|
|
Class: Character
Object
|
+--Magnitude
|
+--Character
- Package:
- stx:libbasic
- Category:
- Magnitude-General
- Version:
- rev:
1.139
date: 2009/09/16 19:22:24
- user: cg
- file: Character.st directory: libbasic
- module: stx stc-classLibrary: libbasic
- Author:
- Claus Gittinger
This class represents characters.
Notice, that actual character objects are not used when characters
are stored in strings, symbols etc;
these only store a character's asciiValue/codePoint for a more compact representation.
The word 'asciiValue' is a historic leftover - actually, any integer
code is allowed and actually used (i.e. characters are not limited to 8bit).
Single byte Characters are unique; i.e. for every asciiValue (0..255) there exists exactly
one instance of Character, which is shared
(Character value:xxx checks for this, and returns a reference to an existing instance).

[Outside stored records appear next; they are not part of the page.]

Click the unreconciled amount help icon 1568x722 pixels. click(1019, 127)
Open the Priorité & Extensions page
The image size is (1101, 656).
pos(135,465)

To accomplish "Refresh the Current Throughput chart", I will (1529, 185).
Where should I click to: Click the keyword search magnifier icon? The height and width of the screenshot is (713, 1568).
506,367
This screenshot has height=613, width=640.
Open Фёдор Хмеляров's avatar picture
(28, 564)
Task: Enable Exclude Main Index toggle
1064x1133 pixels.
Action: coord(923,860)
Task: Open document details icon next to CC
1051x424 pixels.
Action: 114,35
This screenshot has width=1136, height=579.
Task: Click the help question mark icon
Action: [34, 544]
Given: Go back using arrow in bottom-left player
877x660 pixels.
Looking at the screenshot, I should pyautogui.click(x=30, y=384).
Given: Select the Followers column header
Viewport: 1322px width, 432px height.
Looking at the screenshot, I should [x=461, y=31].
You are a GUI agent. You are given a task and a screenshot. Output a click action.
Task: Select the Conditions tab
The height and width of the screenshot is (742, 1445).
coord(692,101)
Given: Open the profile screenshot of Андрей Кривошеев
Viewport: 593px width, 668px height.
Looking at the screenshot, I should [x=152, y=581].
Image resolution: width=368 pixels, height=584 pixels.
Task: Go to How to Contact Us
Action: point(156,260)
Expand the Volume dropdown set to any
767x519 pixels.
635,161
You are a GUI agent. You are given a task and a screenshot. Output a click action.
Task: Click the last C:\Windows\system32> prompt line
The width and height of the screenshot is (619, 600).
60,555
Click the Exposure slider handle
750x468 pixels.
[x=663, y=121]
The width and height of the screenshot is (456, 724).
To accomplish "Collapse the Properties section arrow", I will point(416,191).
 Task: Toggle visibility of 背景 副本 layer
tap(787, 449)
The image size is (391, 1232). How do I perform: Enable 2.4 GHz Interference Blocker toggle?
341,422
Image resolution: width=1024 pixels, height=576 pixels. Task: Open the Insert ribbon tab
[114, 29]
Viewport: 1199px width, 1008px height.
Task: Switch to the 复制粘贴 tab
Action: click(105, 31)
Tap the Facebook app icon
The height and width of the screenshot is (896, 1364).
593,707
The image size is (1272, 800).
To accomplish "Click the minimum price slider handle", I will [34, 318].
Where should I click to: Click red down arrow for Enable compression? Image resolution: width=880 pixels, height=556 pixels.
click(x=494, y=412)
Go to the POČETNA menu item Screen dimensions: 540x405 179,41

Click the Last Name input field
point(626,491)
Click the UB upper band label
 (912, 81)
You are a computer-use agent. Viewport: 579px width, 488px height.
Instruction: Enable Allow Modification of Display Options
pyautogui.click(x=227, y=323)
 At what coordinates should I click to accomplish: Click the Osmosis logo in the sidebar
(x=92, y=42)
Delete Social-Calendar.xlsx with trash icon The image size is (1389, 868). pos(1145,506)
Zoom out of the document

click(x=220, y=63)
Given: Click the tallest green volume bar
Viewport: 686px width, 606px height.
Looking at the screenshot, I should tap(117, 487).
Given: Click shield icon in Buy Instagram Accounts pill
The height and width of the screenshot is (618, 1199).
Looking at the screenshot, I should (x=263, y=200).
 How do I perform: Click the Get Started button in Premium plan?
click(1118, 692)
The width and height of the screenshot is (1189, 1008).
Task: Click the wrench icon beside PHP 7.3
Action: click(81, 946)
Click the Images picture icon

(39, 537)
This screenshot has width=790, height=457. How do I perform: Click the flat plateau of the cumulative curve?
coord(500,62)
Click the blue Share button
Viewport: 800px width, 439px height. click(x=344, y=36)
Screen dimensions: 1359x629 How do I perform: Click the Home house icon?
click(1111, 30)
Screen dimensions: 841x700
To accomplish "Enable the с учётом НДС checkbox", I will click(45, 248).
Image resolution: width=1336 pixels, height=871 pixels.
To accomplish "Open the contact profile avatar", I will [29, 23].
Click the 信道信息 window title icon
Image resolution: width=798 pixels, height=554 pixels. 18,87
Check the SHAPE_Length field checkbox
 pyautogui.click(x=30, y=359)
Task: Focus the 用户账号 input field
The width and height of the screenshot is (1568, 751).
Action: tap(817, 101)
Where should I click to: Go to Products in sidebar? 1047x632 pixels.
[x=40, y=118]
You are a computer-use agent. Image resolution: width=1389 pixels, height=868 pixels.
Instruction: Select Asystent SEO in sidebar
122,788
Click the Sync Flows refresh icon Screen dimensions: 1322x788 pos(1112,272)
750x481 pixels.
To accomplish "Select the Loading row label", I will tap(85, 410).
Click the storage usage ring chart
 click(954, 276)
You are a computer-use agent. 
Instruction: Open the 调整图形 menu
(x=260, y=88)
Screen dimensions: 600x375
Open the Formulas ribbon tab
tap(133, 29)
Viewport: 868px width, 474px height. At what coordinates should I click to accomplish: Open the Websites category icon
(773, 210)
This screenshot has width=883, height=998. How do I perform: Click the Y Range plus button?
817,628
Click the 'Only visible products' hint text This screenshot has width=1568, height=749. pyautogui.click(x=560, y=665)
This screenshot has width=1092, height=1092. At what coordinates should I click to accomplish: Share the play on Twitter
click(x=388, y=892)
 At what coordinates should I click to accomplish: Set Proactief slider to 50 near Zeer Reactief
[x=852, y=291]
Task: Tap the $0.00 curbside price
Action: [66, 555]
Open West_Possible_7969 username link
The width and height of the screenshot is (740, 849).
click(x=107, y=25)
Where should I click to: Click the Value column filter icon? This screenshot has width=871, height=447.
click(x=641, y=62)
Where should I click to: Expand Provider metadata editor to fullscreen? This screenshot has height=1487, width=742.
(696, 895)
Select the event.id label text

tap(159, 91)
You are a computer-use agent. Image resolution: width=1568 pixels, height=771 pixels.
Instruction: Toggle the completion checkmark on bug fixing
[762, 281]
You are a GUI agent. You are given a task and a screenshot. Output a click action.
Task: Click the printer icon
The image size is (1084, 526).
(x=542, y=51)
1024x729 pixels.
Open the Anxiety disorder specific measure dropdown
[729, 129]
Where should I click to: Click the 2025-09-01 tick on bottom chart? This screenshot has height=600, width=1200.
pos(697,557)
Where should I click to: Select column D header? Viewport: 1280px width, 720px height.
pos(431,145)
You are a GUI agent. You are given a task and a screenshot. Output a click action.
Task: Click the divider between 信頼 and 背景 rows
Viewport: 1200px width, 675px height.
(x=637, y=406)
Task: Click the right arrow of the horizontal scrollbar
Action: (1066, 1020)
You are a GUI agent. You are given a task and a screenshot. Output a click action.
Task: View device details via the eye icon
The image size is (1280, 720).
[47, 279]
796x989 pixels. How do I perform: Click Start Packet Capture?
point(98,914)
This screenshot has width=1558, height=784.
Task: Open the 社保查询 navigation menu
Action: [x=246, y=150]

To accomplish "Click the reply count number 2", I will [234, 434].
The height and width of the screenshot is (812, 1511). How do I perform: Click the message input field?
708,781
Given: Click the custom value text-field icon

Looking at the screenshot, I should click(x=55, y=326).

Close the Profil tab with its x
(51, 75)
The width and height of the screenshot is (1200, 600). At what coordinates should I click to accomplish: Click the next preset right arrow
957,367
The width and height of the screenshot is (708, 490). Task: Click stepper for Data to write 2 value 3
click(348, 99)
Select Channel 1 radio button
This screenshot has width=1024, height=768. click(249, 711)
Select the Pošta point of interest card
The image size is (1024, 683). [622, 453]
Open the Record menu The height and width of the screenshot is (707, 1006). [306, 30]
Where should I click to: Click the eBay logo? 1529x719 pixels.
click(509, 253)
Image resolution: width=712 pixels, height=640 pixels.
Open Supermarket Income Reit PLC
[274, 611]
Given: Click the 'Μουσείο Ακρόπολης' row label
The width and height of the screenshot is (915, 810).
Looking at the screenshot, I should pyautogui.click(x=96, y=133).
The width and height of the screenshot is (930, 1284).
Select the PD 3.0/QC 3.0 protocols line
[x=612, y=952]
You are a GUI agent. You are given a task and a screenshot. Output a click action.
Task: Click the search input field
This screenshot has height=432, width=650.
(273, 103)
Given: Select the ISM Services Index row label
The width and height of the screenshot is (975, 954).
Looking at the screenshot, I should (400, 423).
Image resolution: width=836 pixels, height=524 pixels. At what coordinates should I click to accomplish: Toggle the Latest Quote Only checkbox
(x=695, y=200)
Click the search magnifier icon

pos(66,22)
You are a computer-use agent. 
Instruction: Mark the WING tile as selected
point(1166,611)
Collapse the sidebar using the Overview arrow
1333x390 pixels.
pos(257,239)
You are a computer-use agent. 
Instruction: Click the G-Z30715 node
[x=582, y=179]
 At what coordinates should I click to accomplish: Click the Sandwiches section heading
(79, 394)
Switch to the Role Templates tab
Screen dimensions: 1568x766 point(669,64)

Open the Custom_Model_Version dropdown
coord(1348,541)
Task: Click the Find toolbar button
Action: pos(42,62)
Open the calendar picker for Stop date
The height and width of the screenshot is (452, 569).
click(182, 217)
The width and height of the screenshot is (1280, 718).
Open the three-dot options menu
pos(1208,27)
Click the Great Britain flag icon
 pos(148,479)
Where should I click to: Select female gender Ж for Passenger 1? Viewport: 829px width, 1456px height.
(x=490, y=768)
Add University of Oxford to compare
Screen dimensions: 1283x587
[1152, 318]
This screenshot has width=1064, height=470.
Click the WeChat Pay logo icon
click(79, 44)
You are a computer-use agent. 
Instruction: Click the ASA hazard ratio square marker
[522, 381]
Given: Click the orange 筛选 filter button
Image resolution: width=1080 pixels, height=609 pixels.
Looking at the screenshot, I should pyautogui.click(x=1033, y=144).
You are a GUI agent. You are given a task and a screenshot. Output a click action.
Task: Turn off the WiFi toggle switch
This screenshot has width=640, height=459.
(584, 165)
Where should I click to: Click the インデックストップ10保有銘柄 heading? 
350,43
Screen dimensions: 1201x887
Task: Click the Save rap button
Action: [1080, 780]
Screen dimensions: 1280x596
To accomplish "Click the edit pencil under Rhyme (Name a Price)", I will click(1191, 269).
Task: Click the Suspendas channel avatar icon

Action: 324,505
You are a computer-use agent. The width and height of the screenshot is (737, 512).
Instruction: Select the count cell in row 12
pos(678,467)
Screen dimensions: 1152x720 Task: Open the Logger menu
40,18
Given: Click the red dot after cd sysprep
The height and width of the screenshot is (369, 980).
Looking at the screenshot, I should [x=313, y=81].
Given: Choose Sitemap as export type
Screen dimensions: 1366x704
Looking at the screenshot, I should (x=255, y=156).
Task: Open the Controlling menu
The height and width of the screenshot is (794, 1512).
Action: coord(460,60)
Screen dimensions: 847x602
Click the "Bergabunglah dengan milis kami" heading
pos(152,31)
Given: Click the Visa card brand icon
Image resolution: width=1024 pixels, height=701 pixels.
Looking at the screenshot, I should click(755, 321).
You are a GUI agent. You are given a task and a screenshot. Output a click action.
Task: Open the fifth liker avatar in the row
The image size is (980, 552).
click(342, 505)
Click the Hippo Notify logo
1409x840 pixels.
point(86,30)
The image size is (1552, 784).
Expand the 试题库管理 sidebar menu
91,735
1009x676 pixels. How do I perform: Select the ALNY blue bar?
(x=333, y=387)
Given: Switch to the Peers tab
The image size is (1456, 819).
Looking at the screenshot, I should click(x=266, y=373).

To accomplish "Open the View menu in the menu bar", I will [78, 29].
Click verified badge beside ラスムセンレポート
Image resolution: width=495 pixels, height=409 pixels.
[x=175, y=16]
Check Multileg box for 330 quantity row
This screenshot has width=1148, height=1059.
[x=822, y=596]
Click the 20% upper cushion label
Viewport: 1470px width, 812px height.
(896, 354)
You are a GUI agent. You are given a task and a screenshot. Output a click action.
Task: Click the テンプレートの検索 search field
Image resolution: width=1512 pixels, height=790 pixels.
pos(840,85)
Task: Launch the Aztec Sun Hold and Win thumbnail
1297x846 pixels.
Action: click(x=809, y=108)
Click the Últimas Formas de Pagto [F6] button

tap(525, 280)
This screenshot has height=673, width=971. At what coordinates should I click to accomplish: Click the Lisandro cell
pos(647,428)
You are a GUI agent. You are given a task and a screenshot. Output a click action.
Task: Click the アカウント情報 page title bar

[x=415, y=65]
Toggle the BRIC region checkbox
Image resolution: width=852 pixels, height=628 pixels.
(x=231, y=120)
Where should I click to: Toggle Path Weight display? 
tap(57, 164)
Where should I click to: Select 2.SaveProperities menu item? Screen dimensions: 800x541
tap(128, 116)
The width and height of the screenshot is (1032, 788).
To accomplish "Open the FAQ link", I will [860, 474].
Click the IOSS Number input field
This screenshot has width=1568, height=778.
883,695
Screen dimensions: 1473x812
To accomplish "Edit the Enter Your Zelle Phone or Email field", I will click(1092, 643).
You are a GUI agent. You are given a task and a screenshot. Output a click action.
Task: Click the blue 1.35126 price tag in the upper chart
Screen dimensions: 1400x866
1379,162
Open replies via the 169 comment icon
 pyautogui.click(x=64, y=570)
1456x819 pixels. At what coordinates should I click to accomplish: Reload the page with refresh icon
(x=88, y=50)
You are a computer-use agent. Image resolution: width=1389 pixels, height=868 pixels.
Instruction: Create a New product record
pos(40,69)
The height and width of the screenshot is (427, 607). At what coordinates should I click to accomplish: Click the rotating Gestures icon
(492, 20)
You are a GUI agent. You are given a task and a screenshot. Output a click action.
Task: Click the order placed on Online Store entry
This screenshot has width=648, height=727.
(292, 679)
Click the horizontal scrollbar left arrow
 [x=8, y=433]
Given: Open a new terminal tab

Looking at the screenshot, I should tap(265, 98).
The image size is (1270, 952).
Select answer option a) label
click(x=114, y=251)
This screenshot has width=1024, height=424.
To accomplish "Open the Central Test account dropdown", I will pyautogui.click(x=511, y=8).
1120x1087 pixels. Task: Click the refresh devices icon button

Other characters (i.e. asciivalue > 255) are not guaranteed to be shared;
i.e. these might be created as required (actually, do NOT depend on which characters are and
which are not shared; always compare using #= if there is any chance of a non-ascii character
being involved.
This means: you may compare characters using #== ONLY IFF you are certain,
that the characters ranges is 0..255.
Otherwise, you HAVE TO compare using #=. (if in doubt, always compare using #=).
Sorry for this inconvenience, but it is (practically) impossible to keep
the possible maximum of 2^32 characters (Unicode) around, for that convenience alone.
Methods marked as (JS) come from the manchester Character goody
(CharacterComparing) by Jan Steinman, which allow Characters to be used as
Interval elements (i.e. ($a to:$z) do:[...] );
They are not a big deal, but convenient add-ons.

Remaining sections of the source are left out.